Surgery stills tremors — and more

0

I reached for my coffee cup, moved to the table behind my computer, set the cup down then lifted the carafe to pour.

I smiled in amazement as I filled the cup almost to the brim. I knew when I lifted that cup today my hand would be steady. I wouldn’t spill a drop.

Slightly more than two months have gone by since I arrived at the hospital with fear and trepidation for a surgery I hoped would change my life. No matter how small the difference, it had to be an improvement.

I went in with the understanding that I might see changes in the involuntary movement in my hands, but it was doubtful I would see much change in the constant movement in my head or the uncontrollable sensations that kept my legs bouncing or moving about in uncontrollable spasms.

I secretly hoped for all this to be miraculously changed as well.

The surgeon also warned me that I might see changes in my speech patterns. They may or may not return to normal in time.

I had seen changes in my speech patterns and thought processes more in the past two years than I had noticed for quite some time. It was a part of living with Parkinson’s disease.

The ultimate loss for me was the ability to write.

I would go out on assignment for The Times-Post or work on a story to be submitted elsewhere; I would attempt to write legible notes, but it was difficult. My high school and college days in shorthand paid off immensely because I could let my pen fly loosely over the paper for the strokes to make the symbols rather than hold the pen tightly and work laboriously over each letter.

When I got on the computer, it was even more difficult as my fingers bounced uncontrollably over the keyboard. It often took me a whole day or more to write what I once could produce in half an hour.

Two months after the surgery to implant a device for deep brain stimulation (DBS) therapy, my life has begun to evolve. I still have days when my speech is impaired, but it seems to be mostly later in the day or after I have been involved in prolonged conversation.

The neurosurgeon and the neurologist who is responsible for programming the device watch closely as I progress.

The day I met with the neurologist who would do the programming, I watched in awe as she adjusted the level of stimulation that would follow the lead wires from the device implanted in my chest to the front of my brain on the left side. It would control the right side of my body. As the level of stimulation went up, my tremors went down . . . down . . . until my right hand was perfectly still while stretched out in front of me.

I shed a few tears as I tried to remember how long it had been since I looked down at a steady hand. I realized I couldn’t recall such a time.

The focus that day was on my hand, but I had written a list of things that have changed dramatically over the past three or four years. I noticed differences in my ability to smell, taste (particularly in my ability to taste the difference between hot and cold — it was like there was a 10-second delay switch turned on, and that meant I frequently had blisters on my tongue from attempting to eat or drink something too hot), walk, talk and lay my head down to sleep at night.
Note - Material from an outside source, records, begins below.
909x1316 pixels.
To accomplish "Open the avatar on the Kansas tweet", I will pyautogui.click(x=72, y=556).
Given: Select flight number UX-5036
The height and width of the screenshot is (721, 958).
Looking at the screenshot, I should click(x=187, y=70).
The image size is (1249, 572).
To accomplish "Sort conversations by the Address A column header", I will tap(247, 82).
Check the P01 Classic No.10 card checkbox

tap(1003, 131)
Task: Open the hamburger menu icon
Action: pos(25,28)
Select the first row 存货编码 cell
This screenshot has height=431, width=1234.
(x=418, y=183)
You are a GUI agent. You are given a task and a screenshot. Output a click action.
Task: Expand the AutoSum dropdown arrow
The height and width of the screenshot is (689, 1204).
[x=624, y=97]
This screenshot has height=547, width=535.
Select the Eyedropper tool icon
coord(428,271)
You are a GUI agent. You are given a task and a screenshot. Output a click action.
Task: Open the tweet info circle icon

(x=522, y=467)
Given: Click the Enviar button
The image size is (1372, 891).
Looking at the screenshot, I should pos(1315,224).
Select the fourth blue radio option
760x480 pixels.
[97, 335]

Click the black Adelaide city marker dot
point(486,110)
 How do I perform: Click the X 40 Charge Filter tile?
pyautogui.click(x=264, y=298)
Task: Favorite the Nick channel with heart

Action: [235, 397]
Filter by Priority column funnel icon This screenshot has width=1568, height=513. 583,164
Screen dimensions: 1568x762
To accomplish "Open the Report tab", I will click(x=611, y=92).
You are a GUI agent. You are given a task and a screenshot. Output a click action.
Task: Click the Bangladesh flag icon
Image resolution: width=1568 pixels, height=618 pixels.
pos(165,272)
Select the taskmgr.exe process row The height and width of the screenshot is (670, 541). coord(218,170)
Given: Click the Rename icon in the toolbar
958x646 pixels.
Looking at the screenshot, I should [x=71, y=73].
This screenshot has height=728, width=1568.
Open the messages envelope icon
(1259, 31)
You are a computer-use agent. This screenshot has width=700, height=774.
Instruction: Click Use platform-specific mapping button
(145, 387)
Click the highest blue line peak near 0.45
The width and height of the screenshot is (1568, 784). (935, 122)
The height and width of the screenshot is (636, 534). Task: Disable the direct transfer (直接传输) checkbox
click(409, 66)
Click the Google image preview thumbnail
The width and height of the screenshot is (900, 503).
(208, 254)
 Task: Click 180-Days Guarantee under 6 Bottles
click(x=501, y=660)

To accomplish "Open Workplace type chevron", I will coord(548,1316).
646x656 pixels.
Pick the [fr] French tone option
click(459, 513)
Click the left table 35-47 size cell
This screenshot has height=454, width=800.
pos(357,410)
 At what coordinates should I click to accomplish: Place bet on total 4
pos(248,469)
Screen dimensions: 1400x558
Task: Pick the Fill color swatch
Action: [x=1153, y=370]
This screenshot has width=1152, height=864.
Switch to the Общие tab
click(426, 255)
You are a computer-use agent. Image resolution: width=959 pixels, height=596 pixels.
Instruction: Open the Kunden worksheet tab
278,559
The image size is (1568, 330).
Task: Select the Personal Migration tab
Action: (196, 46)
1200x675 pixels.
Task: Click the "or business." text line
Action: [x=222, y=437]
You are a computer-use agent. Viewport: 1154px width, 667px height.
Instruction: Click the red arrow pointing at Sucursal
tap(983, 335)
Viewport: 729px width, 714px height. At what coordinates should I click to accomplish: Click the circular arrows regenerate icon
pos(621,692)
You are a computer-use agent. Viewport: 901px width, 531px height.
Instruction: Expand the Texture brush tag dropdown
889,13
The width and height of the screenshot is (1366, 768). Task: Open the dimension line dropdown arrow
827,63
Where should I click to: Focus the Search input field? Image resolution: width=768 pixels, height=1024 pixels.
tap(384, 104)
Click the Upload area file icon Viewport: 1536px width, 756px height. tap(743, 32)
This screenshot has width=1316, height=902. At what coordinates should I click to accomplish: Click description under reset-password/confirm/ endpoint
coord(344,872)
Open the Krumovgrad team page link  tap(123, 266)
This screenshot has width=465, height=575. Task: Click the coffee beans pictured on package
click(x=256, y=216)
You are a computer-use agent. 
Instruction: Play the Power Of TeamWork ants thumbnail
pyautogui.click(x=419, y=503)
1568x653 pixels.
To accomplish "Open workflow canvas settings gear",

I started to get a bit of sensation back in my tongue days before the programming. Afterward, it was phenomenal. I haven’t had blisters on my tongue for the past few weeks, and I can actually taste the difference between too hot (heat) and too hot (spicy). I can also eat a little spicier food than I had been able to; I guess that is because I don’t have blisters on my tongue.

The doctors had cautioned me not to get my hopes up about any change in my head and neck movement, but that also has changed. I still have slight movement in my head during the day and almost no movement at night when I lay my head down to sleep.

I check my DBS frequently just to assure myself it is still on and working. That means I carry an antenna and a monitor with me at all times. If I need to check it, I slide the antenna around my neck so I can lay it on my chest over the implanted device. In the other hand, I hold the monitor and click a couple of buttons to see how it is reading.

If I should happen to fall, I call a member of the Medtronic Company who is available to see if everything is still intact.

I also had to have cataract surgery two weeks ago. That meant I had to notify my “team” so they could be sure there was coordination with the anesthetist and ophthalmologist. I will have to do the same next week when they do surgery on my other eye.

I have actually had more difficulty with the eye surgery than I have with the brain surgery. Mostly, it is in being able to walk straight when my sight is so unbalanced. I have near-perfect sight in my right eye (as a result of the cataract surgery) but far- from-perfect in my left eye.

Who knows, maybe another brain surgery will be in order so my right and left sides will be balanced in terms of typing, writing, eating, drinking and whatever else might come of it.